ASSIGNED TASK → Continue the issue thread on mongo spans linked to the wrong express span, picking up right after its final comment.

EXCERPTED TEXT →

* * *

Closed seblaz closed 3 months ago

seblaz commented 2 years ago

What version of OpenTelemetry are you using?

1.0.4

What version of Node are you using?

14.18.3

What did you do?

I set up an express app that calls a mongodb backend on every request. I also prepared a way to reproduce the issue with instructions in this repo.

What did you expect to see?

I expected that every express span had a mongo span associated.

What did you see instead?

Some mongo spans shared the same parentId, correlating them with an incorrect express span.

Additional context

Please have a look at this repo where a complete example can be found reproducing the issue. Notice that this happens only with a bit of load (more than 15 concurrent requests in my case).

seblaz commented 2 years ago

Hi @Flarna @vmarchaud sorry to bother you, could you reproduce the issue?

Flarna commented 2 years ago

Sorry, not time yet to look into this and I can't promise any date.

jscherer92 commented 2 years ago

I'll get this setup locally in the next few days to reproduce.

* * *

LISTED RECORDS →

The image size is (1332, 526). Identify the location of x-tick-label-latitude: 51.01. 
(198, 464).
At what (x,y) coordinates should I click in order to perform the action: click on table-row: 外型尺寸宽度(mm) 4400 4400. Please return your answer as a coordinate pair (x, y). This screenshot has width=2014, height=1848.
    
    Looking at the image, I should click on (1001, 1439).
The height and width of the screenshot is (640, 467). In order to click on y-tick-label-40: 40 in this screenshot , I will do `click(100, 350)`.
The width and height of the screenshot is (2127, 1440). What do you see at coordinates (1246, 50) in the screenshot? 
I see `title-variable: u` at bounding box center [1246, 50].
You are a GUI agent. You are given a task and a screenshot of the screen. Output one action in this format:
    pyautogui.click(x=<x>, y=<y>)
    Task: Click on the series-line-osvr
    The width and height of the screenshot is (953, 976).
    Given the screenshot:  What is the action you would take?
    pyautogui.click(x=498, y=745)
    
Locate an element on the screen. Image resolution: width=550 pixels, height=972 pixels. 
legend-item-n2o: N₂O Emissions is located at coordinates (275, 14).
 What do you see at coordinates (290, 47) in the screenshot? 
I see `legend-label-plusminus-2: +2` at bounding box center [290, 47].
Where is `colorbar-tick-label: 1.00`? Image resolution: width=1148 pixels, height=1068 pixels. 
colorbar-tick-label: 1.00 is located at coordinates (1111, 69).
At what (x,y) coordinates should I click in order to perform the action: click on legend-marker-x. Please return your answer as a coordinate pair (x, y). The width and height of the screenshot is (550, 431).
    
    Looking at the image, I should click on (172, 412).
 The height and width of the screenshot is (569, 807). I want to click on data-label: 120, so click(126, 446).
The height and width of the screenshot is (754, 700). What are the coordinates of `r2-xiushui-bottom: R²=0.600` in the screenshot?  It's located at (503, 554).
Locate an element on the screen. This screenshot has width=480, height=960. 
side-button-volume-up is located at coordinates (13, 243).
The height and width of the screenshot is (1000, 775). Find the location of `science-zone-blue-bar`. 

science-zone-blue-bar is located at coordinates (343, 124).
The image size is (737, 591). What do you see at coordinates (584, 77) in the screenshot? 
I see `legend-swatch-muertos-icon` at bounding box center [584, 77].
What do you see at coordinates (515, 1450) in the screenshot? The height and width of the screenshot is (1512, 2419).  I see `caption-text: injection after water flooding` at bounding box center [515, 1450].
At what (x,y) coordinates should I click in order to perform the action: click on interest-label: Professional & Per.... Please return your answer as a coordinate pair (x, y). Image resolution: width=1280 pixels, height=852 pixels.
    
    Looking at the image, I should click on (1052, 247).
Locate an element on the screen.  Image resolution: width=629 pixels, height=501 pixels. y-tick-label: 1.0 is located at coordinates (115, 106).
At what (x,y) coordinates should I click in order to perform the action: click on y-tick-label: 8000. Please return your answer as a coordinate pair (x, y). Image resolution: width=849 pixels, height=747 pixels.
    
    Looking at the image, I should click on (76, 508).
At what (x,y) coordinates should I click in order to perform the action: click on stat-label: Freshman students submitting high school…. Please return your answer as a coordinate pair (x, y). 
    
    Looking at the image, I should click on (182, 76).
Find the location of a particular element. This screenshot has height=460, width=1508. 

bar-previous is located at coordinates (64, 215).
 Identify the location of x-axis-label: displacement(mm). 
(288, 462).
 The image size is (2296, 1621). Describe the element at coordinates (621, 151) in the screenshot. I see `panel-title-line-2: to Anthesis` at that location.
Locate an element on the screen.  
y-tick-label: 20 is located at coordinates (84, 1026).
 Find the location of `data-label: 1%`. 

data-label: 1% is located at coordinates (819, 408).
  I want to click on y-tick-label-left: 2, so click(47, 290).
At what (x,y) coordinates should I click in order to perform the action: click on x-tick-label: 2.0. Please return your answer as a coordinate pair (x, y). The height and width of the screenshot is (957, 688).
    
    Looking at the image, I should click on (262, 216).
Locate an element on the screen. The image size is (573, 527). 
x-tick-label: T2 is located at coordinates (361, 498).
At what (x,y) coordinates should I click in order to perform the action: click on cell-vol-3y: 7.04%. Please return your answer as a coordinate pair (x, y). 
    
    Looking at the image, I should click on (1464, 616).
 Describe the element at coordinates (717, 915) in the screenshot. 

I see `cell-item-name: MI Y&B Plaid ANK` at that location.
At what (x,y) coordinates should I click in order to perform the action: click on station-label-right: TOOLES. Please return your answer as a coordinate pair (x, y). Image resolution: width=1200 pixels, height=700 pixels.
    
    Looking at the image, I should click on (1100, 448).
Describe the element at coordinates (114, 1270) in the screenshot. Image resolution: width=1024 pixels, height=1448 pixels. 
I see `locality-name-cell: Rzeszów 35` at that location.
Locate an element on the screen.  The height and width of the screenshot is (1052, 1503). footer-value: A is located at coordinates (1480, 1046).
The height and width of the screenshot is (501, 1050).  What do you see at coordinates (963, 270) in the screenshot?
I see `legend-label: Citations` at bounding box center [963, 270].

* * *

RESULT OF THE TASK →
jscherer92 commented 2 years ago

@seblaz I have reproduced this on my local machine. Will take a look what is going on.

jscherer92 commented 2 years ago

@Flarna @seblaz I have found the root cause of this bug, but I do not know how we want to proceed. The MongoDB instrumentation goes to the low level protocol of MongoDB. But, the actual calls being made to these low level calls happen in an asynchronous context.

So what is happening is that the underlying wire protocol calls may be getting executed in a different context. By the time they are called, the active context has already changed. I was looking at different ways of pinning the context, but with the current implementation there is no direct way of doing this.

Any ideas would be appreciated. There are ways around this bug that can be done by the user, but it looks like we may have to look into an adapted version of the current MongoDB implementation that doesn't just wrap the low level wire protocol.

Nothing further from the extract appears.